En las últimas décadas, los transhumanistas han visto en la robótica y en la biónica los campos fundamentales para el avance de la ingeniería humana. Según señala a EL ESPAÑOL el filósofo y escritor Zoltan Istvan, "existe la posibilidad de que en 10 o 15 años creemos un corazón robótico que rivalice con el humano.
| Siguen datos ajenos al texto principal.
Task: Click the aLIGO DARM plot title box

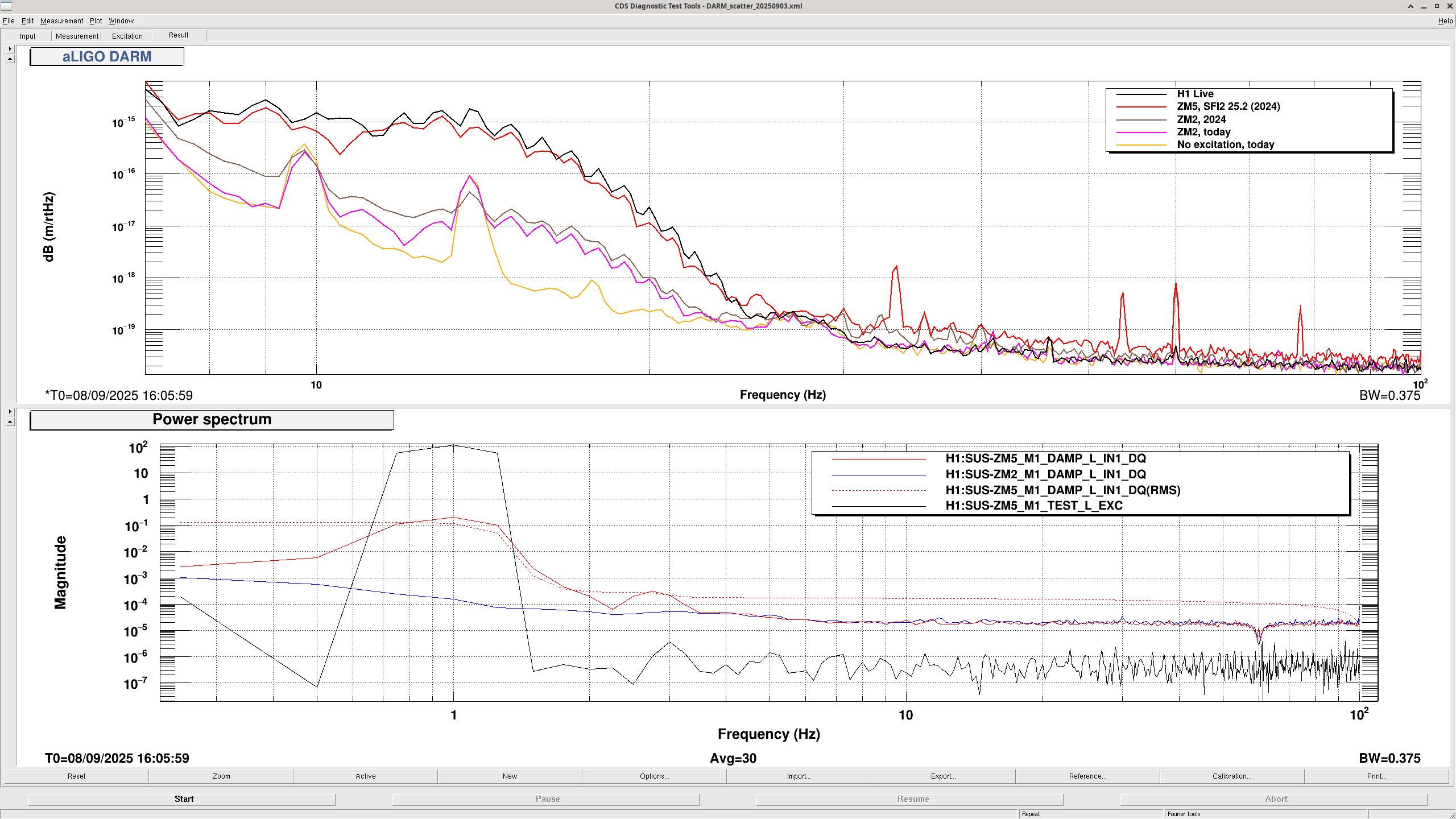Action: point(107,57)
Cerca del 35% de las personas mueren de enfermedad cardíaca, por lo que los corazones robóticos pueden cambiar el mundo eliminando estas dolencias". Istvan es el fundador del Partido Transhumanista, al frente del cual aspira a la presidencia de EEUU en 2016 con el fin de "poner la ciencia, la salud y la tecnología a la vanguardia de la política estadounidense".
Cerca del 35% de las personas mueren de enfermedad cardíaca, por lo que los corazones robóticos pueden cambiar el mundo eliminando estas dolencias
Los transhumanistas ven ahora en CRISPR una oportunidad única. "Esta tecnología puede llegar a ser el avance más importante de la ciencia en el siglo XXI", valora Istvan. "No sólo puede utilizarse para curar enfermedades hereditarias, sino también para hacer a los seres humanos más capaces y funcionales de lo que nunca han sido”. El candidato presidencial, que según la cadena de noticias CNET es "el único que promete la inmortalidad", es un firme partidario del uso de CRISPR "en todos los modos y maneras". Y entre los objetivos que en su opinión deberían perseguirse, Istvan incluye "mejorar el cociente intelectual de los humanos, hacerlos invulnerables a las enfermedades y mejorar sustancialmente su salud general".
Para Ronald Bailey, hoy es precisamente el campo de la salud el más prometedor de cara a los objetivos transhumanistas. El escritor y columnista de la revista Reason sostiene que el uso de CRISPR "podría ralentizar y tal vez incluso revertir el proceso de envejecimiento, permitiendo a la gente llevar vidas saludables durante cientos de años". Sin embargo, admite que aún hay escollos en el camino: "Queda mucha investigación antes de asegurarnos de que la tecnología es segura".
El autor propone como umbral a superar "que la tasa de error de emplear CRISPR para modificar genomas no sea mayor que la tasa espontánea de mutación en humanos". Es decir, que CRISPR no estropee nada que no pueda estropearse por sí solo. Una vez alcanzado ese nivel de seguridad, prosigue Bailey, "no habría razón ética para no usar la tecnología con vistas a mejorar las capacidades humanas".